# Page

--- START ---

110 1st Ave
New York, NY 10009
Website, please also refer to my Sep 2016, and May 2017 posting
After over a dozen times dining at Dojo, and second time dining with chef Xiao, I have my conclusion on what the “better deal” is!
Sushi Dojo offers two kinds of omakase at the sushi counter:
- 15 Piece Sushi Omakase $90
- 12 Piece Sushi and Sashimi omakase $120
The Sashimi course contains 6 cuts of fish. So if you equate that back to pieces, the first 15 pieces would be $90, averaging to $6/piece. The last 3 piece would cost $30, averaging $10/piece. Ultimately, from a “deal” perspective, the Sushi omakase is definitively a better deal. When presented the menu options, our selection has always been, whatever gives us the most amount of fish. I now know how much of a chump we’ve been this whole time.
One more non-food thought, and we’ll get into the meal. When making our reservation, I specifically requested the two seats at the front of the sushi bar, right by the entry way. If you enjoy conversation with the chef, enjoy watching him at work, these are the only seats to be had. We had to wait an extra 2 weeks to get my desired seats, at my desired time. When we showed up, 5 minutes early to our reservation, we saw there were two other patrons in our seats. I shared this information, and my frustration with the hostess. For us, it was simple. You took our reservation, you miss-sat other patrons in our seats, your problem, you fix it. And if you couldn’t, we need not dine here anymore, today, or otherwise. The hostess requested the other patrons to be reseated. Now, if I had been those patrons, I would have been furious. What would have been the best way to handle this snafu? I have no idea, bottom line, it was a situation that could have easily been avoided.
OK, enough blabber about costs and service… Let’s get down to business – THE MEAL!
Sashimi (top to bottom, left to right):
- KAMPACHI (Amberjack) – Good cut, nice crunch, great start!
- BOTAN EBI – Not “live” BOTAN EBI, but I don’t discriminate too much on that. Still very good.
- Japanese Sea Bass – I asked Chef Xiao if it was a Suzuki, he said no, that it was a Japanese Sea Bass… But that’s what sea basses are? SUZUKI! SEIGO maybe? But that’s getting super regional… Anyway, it was very good.
- King Salmon – Nice and FATTY. YUMMM
- AKAMI ZUKE (Marinated lean Bluefin Tuna) – This was impressive! I’m a huge AKAMI fan. Our last visit here, their AKAMI was not up to par. Today, they won us back and then some! YUM!!!
- Maine UNI and Marinated IKURA (Salmon Roe) and SHISO – In all my years of sushi-ing, there’s only a handful of times where I actually enjoyed a Maine Uni. Today wasn’t one. It wasn’t horrendous, but nothing I would ever order. The IKURA is another a vast improvement from our last visit. Just like last time, great texture and flavor, but this time, no crushed pearls. YUM.
- MADAI (Seabream) – Served with a chopped jalapeño sauce. Not too strong, not too overpower, just right!

--- END ---

# Data section
--- START ---

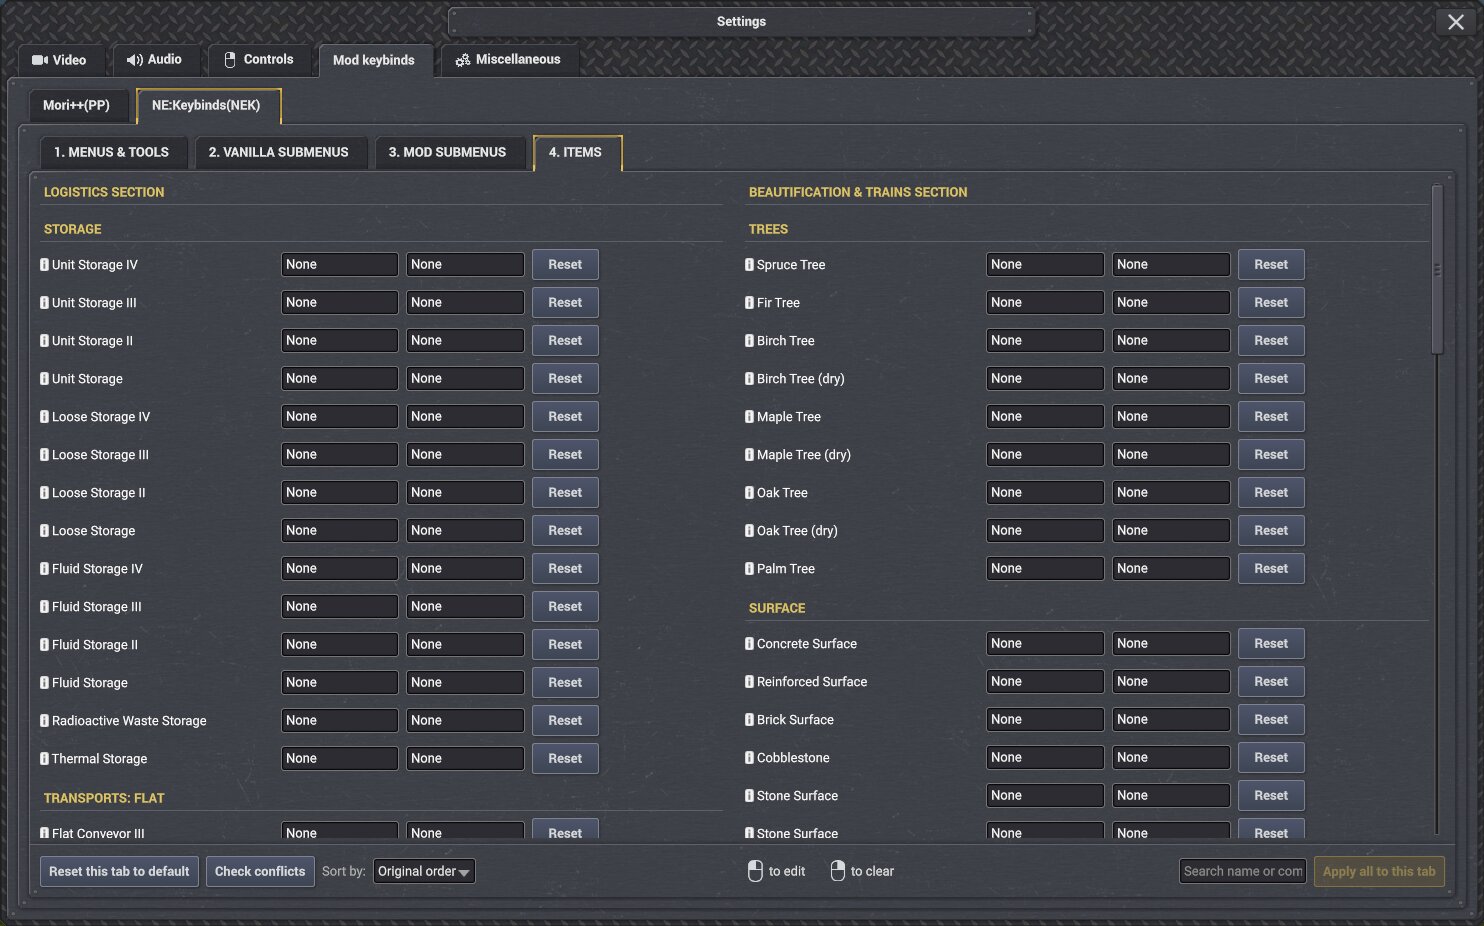Viewport: 1484px width, 926px height.
Task: Click the first keybind field for Birch Tree
Action: (1045, 341)

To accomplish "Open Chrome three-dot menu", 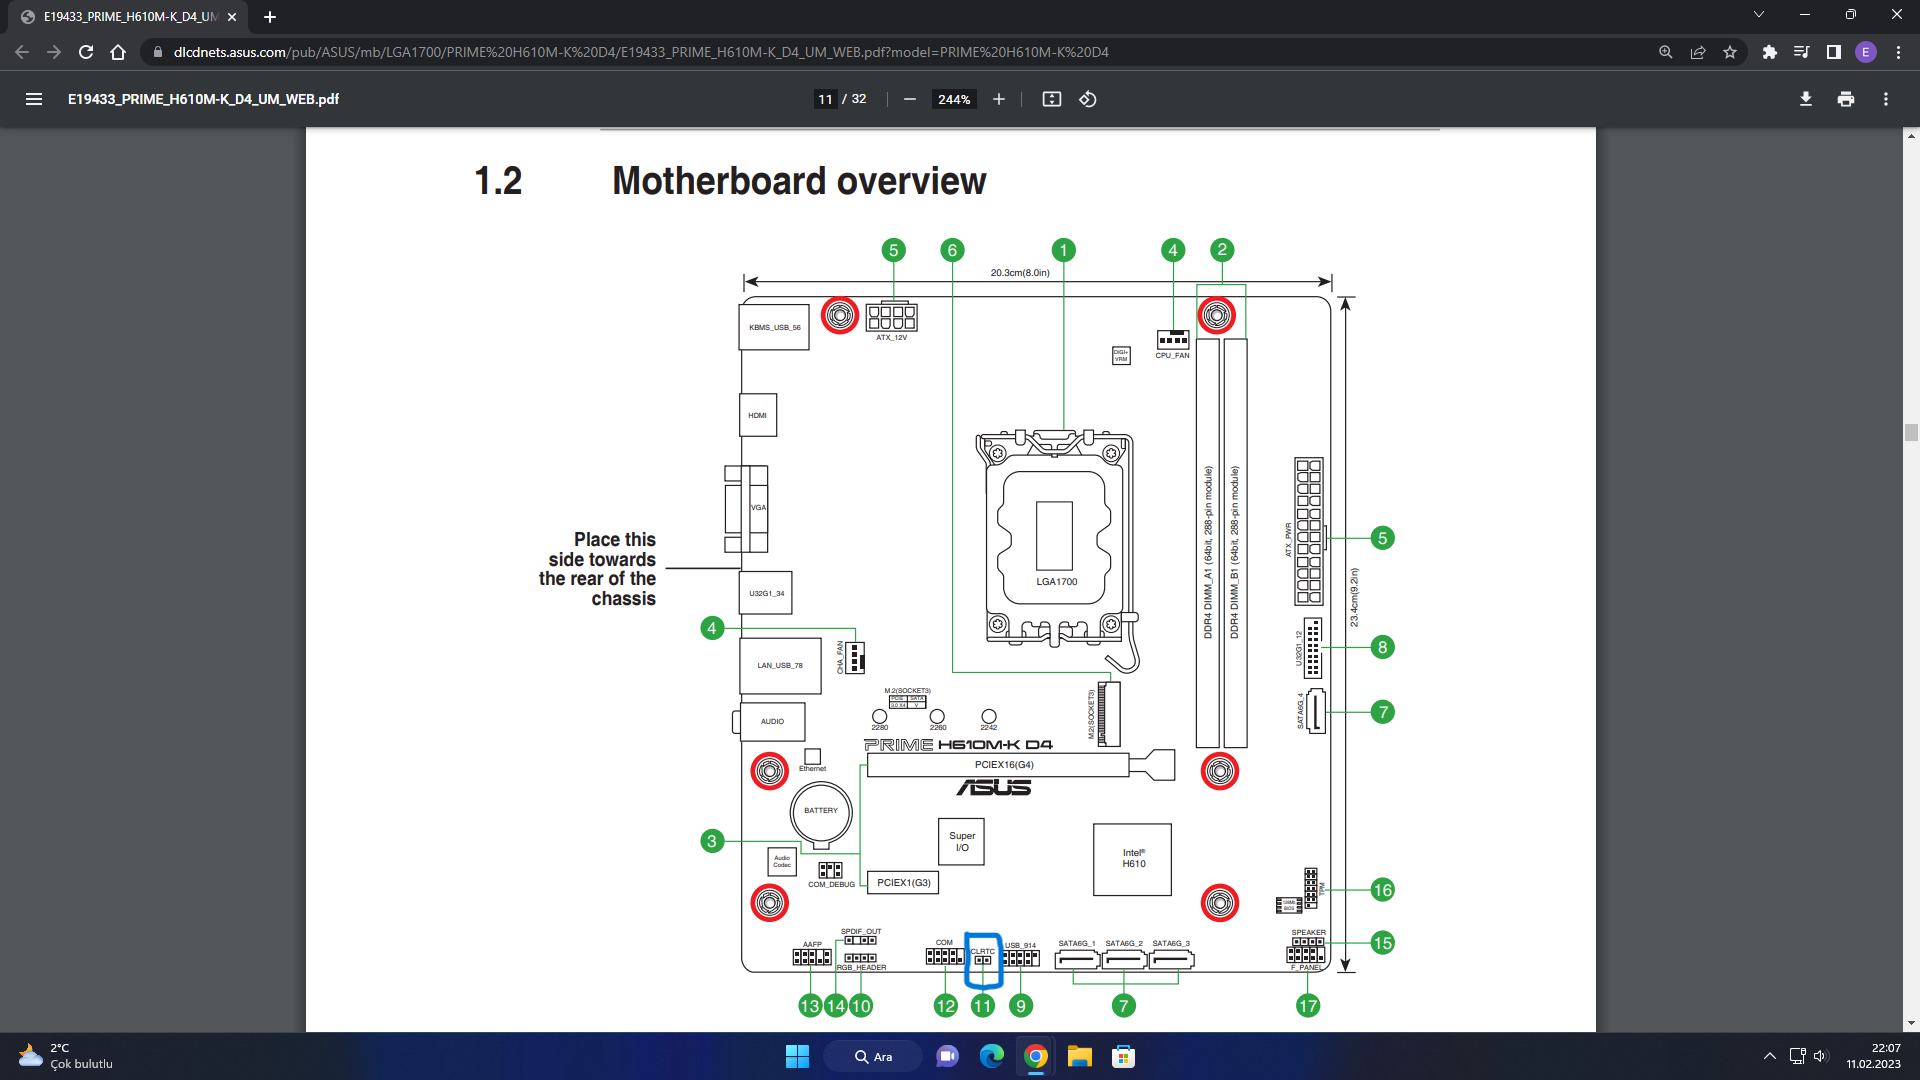I will 1898,52.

--- END ---

# Job
In the sushi review, what is the price of the 15 Piece Sushi Omakase?

# Output
$90